▸ **Exercises to complete**:
(1) In the article on the new electric form of solids, to what temperature did the two researchers freeze the nitrous oxide?
(2) Name every chemical substance mentioned in the article on the new electric form of solids.
(3) Please output the passage of the article on the new electric form of solids from "After a few" to "microscopically thin layers.".

▸ **Document section**:
▼

This article is more than 10 years old.

First find of new electric form of solids in almost 100 years

Not many can boast that on a normal day, doing a normal experiment, they stumble upon the discovery of a new electrical phenomenon.

Two young physicists in the basement of Aarhus University were studying how electrons pass through nitrous oxide when they noticed something odd in the behaviour of gas molecules, reports Videnskab.

The two researchers found that when they froze the nitrous oxide down to minus 223 degrees, the gas molecules settled as a very thin film on the metal surface, indicating the presence of an electrical field: something that should not exist on the icy surface.

”They came and knocked on my door and said: 'David, there's something wrong,'” David Field, a professor emeritus at the Department of Physics and Astronomy at Aarhus University, told Videnskab. ”We first thought that there had to be some mistake in the experiment.”

After a few days of continued experimentation, the results remained the same – they had discovered a new electrical phenomenon.

Spontaneous discovery
”It is the first time since the 1920s that there has been a discovery of a new electric form of solids,” said Field.

Field finds it ”incredible” that scientists have been working with thin layers of materials for more than 50 years and hadn't made this discovery earlier.

Since this discovery in 2009 researchers have found that the electrical phenomenon also occurs in 12 other materials, such as carbon monoxide, propane and toulene, under the same circumstances – icy cold temperatures and microscopically thin layers.

▲

▸ **Provided material**:
▼

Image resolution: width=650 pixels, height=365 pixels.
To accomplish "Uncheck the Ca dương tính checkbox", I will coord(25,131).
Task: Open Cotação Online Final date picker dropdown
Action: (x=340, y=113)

▲

▸ **Solutions to the problems**:
(1) Minus 223 degrees.

(2) Nitrous oxide, carbon monoxide, propane, toulene

(3)
After a few days of continued experimentation, the results remained the same – they had discovered a new electrical phenomenon.

Spontaneous discovery
”It is the first time since the 1920s that there has been a discovery of a new electric form of solids,” said Field.

Field finds it ”incredible” that scientists have been working with thin layers of materials for more than 50 years and hadn't made this discovery earlier.

Since this discovery in 2009 researchers have found that the electrical phenomenon also occurs in 12 other materials, such as carbon monoxide, propane and toulene, under the same circumstances – icy cold temperatures and microscopically thin layers.